Figure 13 shows the heatmap visualization of the daily errors for the bifacial modules with high albedo; the simulation error results corresponding to the
EPOA. The distribution of the errors confirms the previous results. Within the same area (limited to >4 kWh/m
2/day and <4%), the number of the days for the analytical model and the empirical model were 106 and 14, respectively. Under high albedo, the comparison between the maps shows the clear advantage to simulate the bifacial power output using the analytical model.
The bifacial energy gain was calculated by the ratio of the energy generated by the monofacial and bifacial PV arrays. As shown in
Table 3, the bifacial energy gain values for normal and high albedo were 4.18% and 9.56%, respectively. The results are approximately close to the values of the instantaneous
BGg (bifacial gain of irradiance) under clear sky (9% for high albedo and less than 3% for normal albedo, see
Figure 5). The average daily errors of the proposed models, given in
Table 3, validate that the analytical model was more precise to simulate the bifacial PV production, with the daily average errors at 0.51% and 2.82% for normal and high albedos, respectively. However, the empirical model provided better accuracy to simulate the monofacial PV production, whose average daily error was 0.43%.
5. Conclusions
The simulation tools for bifacial PV generation are still under development, and their reliability needs to be demonstrated by comparison with the measured data. In this paper, we adapted two monofacial electrical PV models to simulate the power output of bifacial PV modules with different rear conditions. An experimental setup was built to demonstrate the feasibility of this approach by installing identical bifacial PV arrays with different albedos plus one monofacial PV array as a reference. Analytical and empiric models were used to simulate the instantaneous bifacial output of the modules by integrating the bifaciality of the modules (light capture from both front- and rear- sides) using the measured rear irradiance. The comparison with the monitored data showed that monofacial models could be a good way to monitor bifacial production.

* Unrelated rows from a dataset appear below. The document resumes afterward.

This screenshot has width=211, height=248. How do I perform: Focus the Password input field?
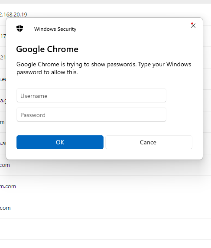click(91, 114)
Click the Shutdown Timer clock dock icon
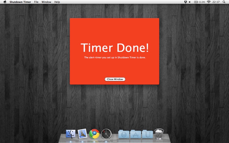 tap(106, 134)
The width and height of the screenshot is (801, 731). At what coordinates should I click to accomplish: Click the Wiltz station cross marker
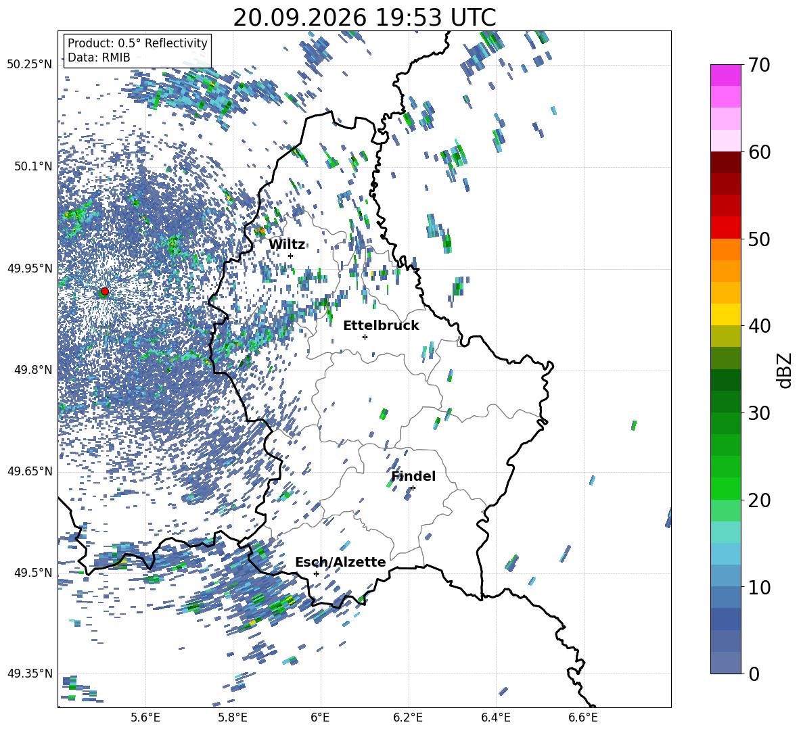[x=291, y=256]
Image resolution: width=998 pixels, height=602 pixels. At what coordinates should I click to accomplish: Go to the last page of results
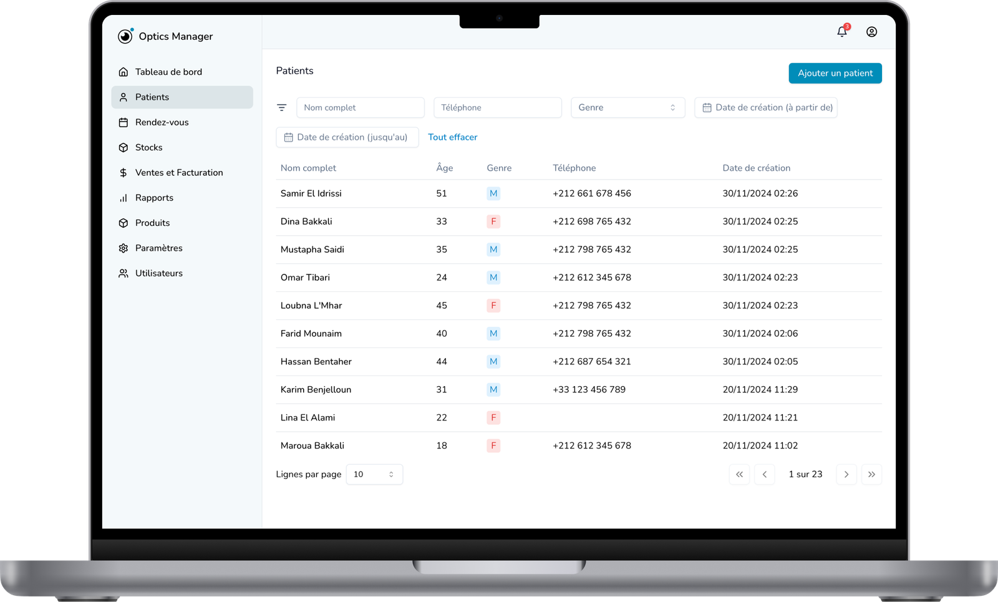[871, 474]
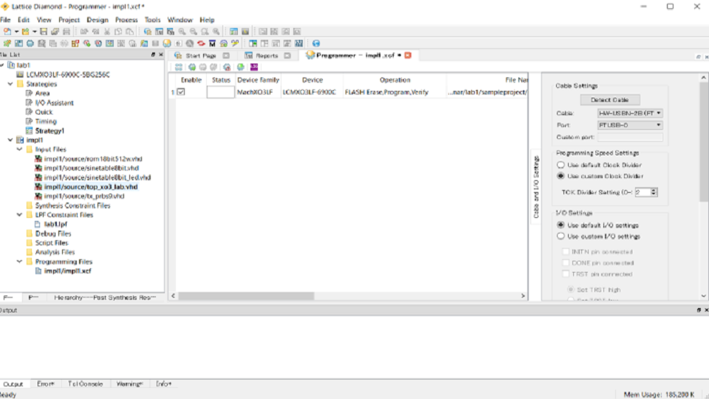Click the Print icon in the main toolbar
Image resolution: width=709 pixels, height=399 pixels.
click(x=66, y=32)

The results showed very good agreement between the measured and the simulated results of the monofacial and bifacial modules under clear sky conditions. We found that the analytical model was more accurate and easier to implement compared to the empirical model. The latter was more accurate for monofacial simulation. As the models provide information on healthy operation using the measured solar irradiances and operating temperatures, we found that more than 2% of the differences under clear skies were due to the shading of the surrounding buildings.
These models integrated into the monitoring system could be an effective tool for assessing shading and soiling losses in real time. However, the accuracy of both models decreased under low solar irradiance conditions; thus, further work is planned to include the measurement of diffuse solar irradiance in the models. The assessment of the models over six months using the heatmap visualization technique confirmed the same results obtained from the instantaneous comparisons and provides us with a very powerful tool to show the effect of the albedo, the azimuth angles of the sun, and the surrounding obstacles.
The average daily errors for the analytical model were found to be less than 1% and 3% for normal and high albedos, respectively. This was achieved by accurate measurement of the solar irradiance and temperature, although further work could include other techniques/algorithms to avoid the expensive sensors and investigate the predictability of the bifacial production using monofacial models.